During Earth Week, we’re exploring the connections between climate change and the environment we depend on to sustain us.
Stretching across almost 6 million square kilometers of ocean and coastal waters in Southeast Asia and the Western Pacific, the Coral Triangle is considered the global epicenter of marine biodiversity. It is nearly half the size of the United States and home to over 500 species of reef-building corals and 3,000 species of fish and threatened marine species such as sea turtles. It is also home to some 363 million people, a third of whom depend directly on coastal and marine resources for their livelihoods.
These rich natural resources support livelihoods in the six countries of the Coral Triangle area—Indonesia, Malaysia, Philippines, Papua New Guinea, Solomon Islands and Timor-Leste. Yet they are increasingly under threat. Scientists warn that, by the year 2030, virtually all coral reefs in the Coral Triangle Region will be threatened by a combination of ocean warming and acidification as well as human activities. More than 80 percent of reefs will face high, very high, or critical threat levels, according to the Reefs at Risk Revisited report (PDF), by the World Resources Institute.
To grapple with this challenge, the six countries of the Coral Triangle area formed the Coral Triangle Initiative on Coral Reefs, Fisheries and Food Security (CTI). They committed to work together to stem the decline of the region’s marine resources and increase the social and economic resilience of coastal communities to climate change. With USAID support, they adopted the CTI Region-wide Early Action Plan for Climate Change Adaptation for Near-shore Marine and Coastal Environment and Small Island Ecosystems in 2011. Under this action plan, the six countries are developing tools for communities on the front lines.
Among these tools is the Local Early Action Plan for Climate Change Adaptation Toolkit, a comprehensive set of cutting-edge scientific and social instruments that local governments and communities can use to conduct climate outreach to their constituents. It can be used to develop qualitative climate change vulnerability assessments and site-specific adaptation plans.
The toolkit provides critical information in a practical format. And it is catching on. By the end of 2012, at least 137 participants from six communities and government and academic institutions in Papua New Guinea, Indonesia, the Solomon Islands, and the Philippines were replicating the Coral Triangle Initiative trainings and developing their own vulnerability assessments and climate change adaptation plans.

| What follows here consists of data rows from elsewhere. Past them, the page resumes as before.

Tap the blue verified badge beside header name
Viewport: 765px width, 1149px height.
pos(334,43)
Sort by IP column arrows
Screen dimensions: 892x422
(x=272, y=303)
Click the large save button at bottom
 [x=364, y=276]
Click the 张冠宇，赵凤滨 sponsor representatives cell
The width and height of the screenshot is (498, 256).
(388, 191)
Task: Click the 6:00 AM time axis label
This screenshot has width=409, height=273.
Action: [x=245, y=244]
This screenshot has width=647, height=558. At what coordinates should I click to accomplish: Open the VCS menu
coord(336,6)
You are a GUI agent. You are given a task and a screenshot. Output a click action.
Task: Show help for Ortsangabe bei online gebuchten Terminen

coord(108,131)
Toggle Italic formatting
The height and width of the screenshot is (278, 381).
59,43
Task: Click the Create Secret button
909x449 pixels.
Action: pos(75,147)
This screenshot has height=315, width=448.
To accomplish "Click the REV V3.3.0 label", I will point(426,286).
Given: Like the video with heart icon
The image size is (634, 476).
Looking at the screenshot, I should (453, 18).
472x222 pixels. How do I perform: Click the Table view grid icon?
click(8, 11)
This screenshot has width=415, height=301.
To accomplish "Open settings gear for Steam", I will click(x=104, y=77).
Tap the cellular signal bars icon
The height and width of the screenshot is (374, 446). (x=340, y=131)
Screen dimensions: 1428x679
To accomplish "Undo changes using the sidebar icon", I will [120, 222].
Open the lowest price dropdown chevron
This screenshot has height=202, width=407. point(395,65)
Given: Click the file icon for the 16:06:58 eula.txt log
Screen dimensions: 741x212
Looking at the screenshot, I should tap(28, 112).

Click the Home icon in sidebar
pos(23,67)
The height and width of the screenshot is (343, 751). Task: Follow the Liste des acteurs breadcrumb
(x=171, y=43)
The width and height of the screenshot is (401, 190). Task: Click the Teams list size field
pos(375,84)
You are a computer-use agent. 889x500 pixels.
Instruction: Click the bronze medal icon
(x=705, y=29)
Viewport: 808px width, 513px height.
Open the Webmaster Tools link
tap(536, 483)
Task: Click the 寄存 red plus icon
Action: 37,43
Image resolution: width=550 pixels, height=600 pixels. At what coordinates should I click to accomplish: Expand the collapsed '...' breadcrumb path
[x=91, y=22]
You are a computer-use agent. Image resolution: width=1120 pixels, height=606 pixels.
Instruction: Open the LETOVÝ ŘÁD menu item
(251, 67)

Many come from areas that are key marine biodiversity sites like Kimbe Bay, Milne Bay and Manus in Papua New Guinea and similar spots in the Western and Choiseul Provinces of Solomon Islands.
In Manus, Jenny Songan has started a Women in Conservation group to cultivate and plant mangrove seedlings and take other steps to mitigate against climate change. Residents of Ndilou Island in Manus have built seawalls and planted mangroves to reclaim beaches lost to erosion caused by climate change.
In the meantime, the governments of Papua New Guinea and Solomon Islands (PDF), recognizing the critical need for these tools, agreed to create a national network of training teams to roll out the training—a critical need.
Local government officials believe the practical training is key to helping build resilient ecosystems and communities across the world’s epicenter of marine biodiversity. “We have learned valuable tools and lessons which I know will further our work in country,” said Agnetha Vave-Karamui, Chief Conservation Officer for the Solomon Islands Ministry of Environment, Climate Change, Disaster Management and Meteorology. “We look forward to putting into use what we have learned.”